Our sample plugin has no properties or configurations so it only prints the hard-coded message to the log.
But you can imagine, that we also want to extend the plugins and make them configurable. This is done by adding properties to the class and annotating them.
For example, we can make the message configurable by making the message a property of the class and annotating it so we can inject the content from the plugin configuration.

package com.devflection.plugin;

import org.apache.maven.plugin.AbstractMojo;
import org.apache.maven.plugin.MojoExecutionException;
import org.apache.maven.plugins.annotations.Mojo;

/**
 * Says a custom message that is passed to it or 
 * "Hello world from our own maven plugin!"
 */
@Mojo( name = "helloworld")
public class HelloWorldMojo extends AbstractMojo {  

    /**
     * The message to display.
     */
    @Parameter( property = "helloworld.message", defaultValue = "Hello world from our own maven plugin!" )
    private String message;

    public void execute() throws MojoExecutionException {
        getLog().info(message);
    }
}

By doing this we can configure a custom message by setting the property in the plugin configuration in our project POM file like this:

<plugin>
    <groupId>com.devflection.plugin</groupId>
    <artifactId>hello-world-maven-plugin</artifactId>
    <version>1.0-SNAPSHOT</version>
    <configuration>
        <message>
            Three little birds
            pitch by my doorstep 
            singin' sweet songs 
            of melodies pure and true 
            sayin', this is my message to you
        </message>
    </configuration>
</plugin>

Now if we run the command mvn hello-world:helloword again, it should show the new message.

Conclusion

As we saw, Maven Plugins are the actual workers behind the scenes in Maven.
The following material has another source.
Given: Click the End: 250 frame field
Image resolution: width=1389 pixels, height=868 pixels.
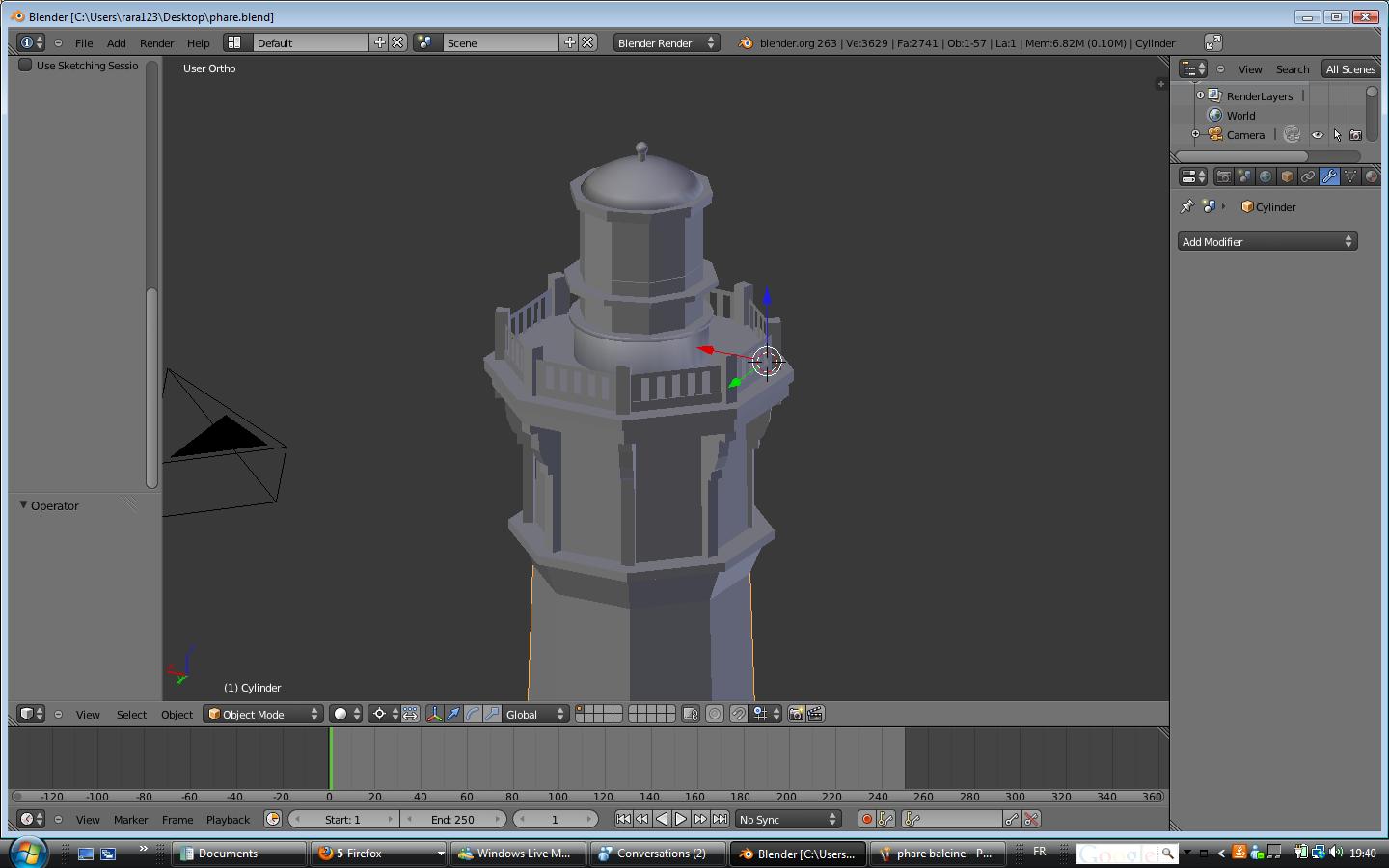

There are a lot of default plugin goals bound when we specify a packaging type for our project, but we can also include more plugins by configuring them in the build section of our POM file.
If needed, we can also create our own plugin that we can deploy on the Maven plugin repository and share it with others.
All in all, we can see that Maven plugins are a very powerful and flexible tool that allows us to configure our build process exactly the way we want it to be.

As always, the full project is on GitHub.


This is it for our Maven plugins post.